» **TASK DESCRIPTION**
Repeat only the lines from the one that contains "Given: Favorite Botafogo SP with star icon" through the final line of the listing below, exactly, please, without pictures.

» **INPUT FOR THIS TASK**
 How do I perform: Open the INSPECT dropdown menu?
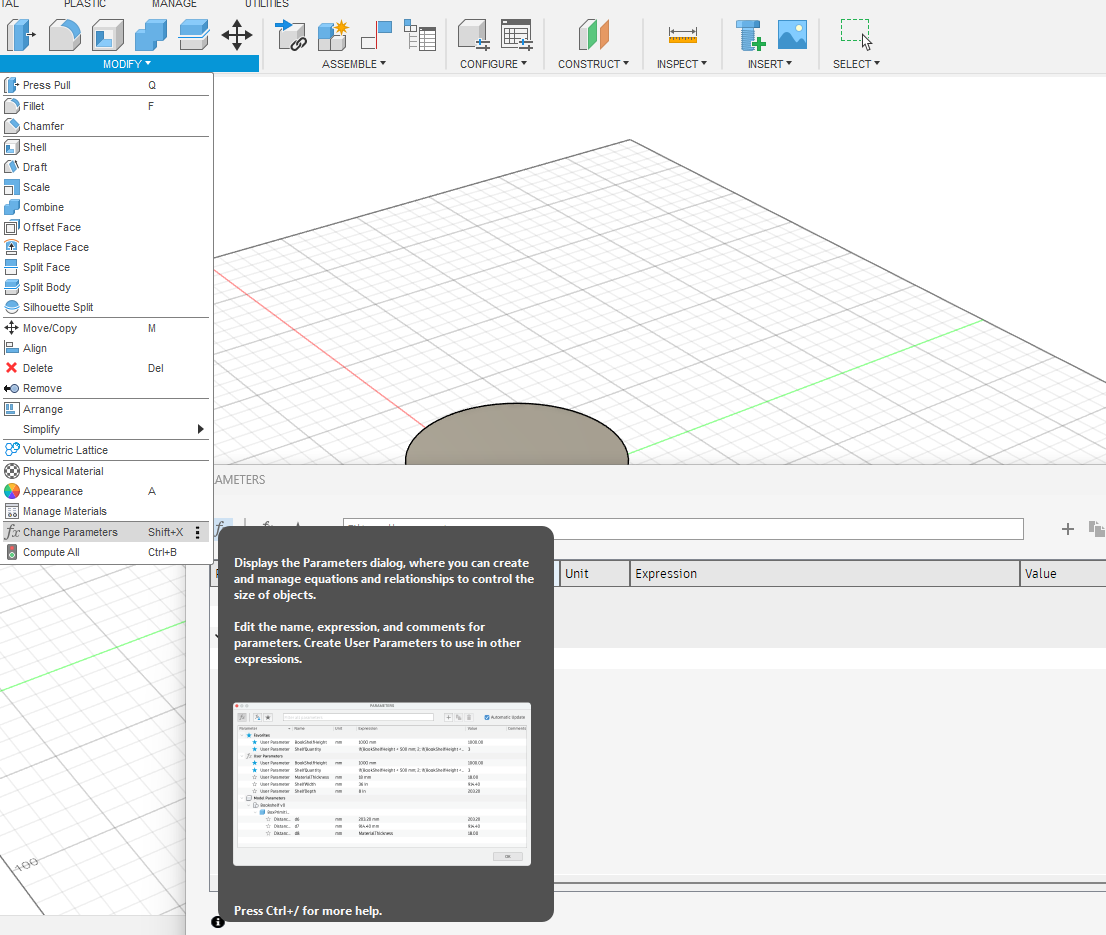(x=681, y=64)
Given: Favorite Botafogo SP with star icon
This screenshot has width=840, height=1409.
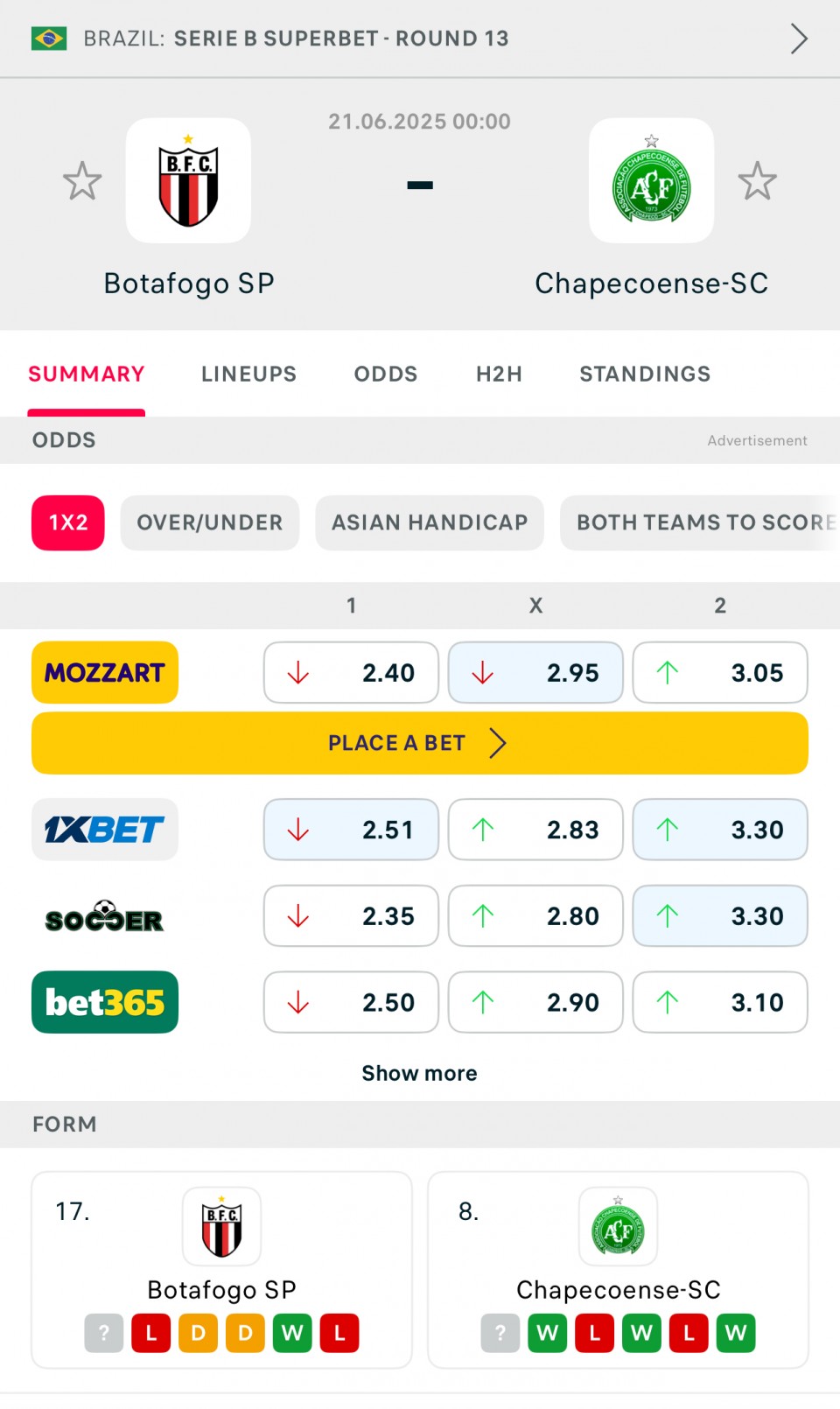Looking at the screenshot, I should (x=82, y=181).
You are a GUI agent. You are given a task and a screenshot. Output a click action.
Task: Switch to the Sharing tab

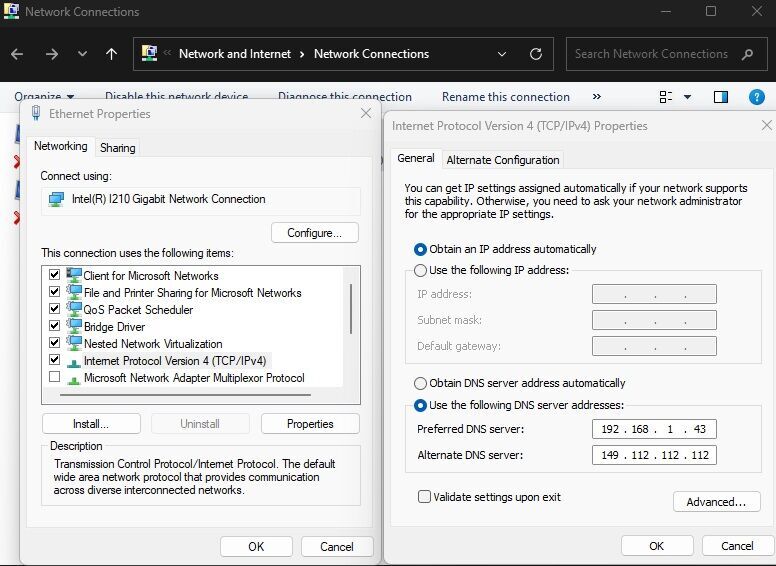coord(117,147)
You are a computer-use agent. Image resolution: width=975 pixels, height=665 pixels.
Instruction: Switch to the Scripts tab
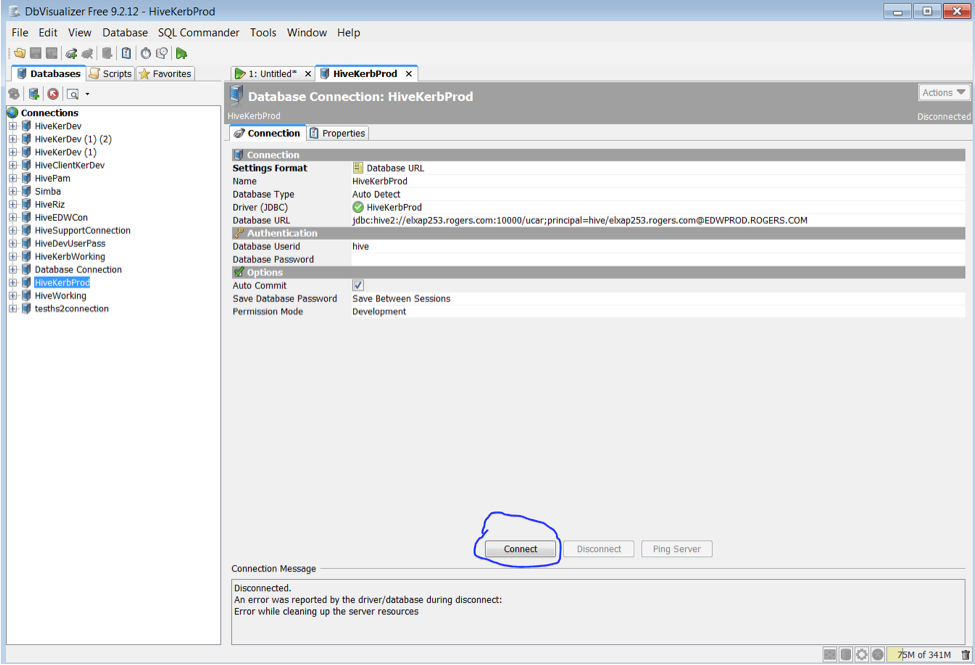click(111, 74)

» **WRITTEN ANSWER**
Given: Favorite Botafogo SP with star icon
This screenshot has width=840, height=1409.
Looking at the screenshot, I should (x=82, y=181).
You are a GUI agent. You are given a task and a screenshot. Output a click action.
Task: Switch to the Sharing tab

coord(117,147)
You are a computer-use agent. Image resolution: width=975 pixels, height=665 pixels.
Instruction: Switch to the Scripts tab
click(111, 74)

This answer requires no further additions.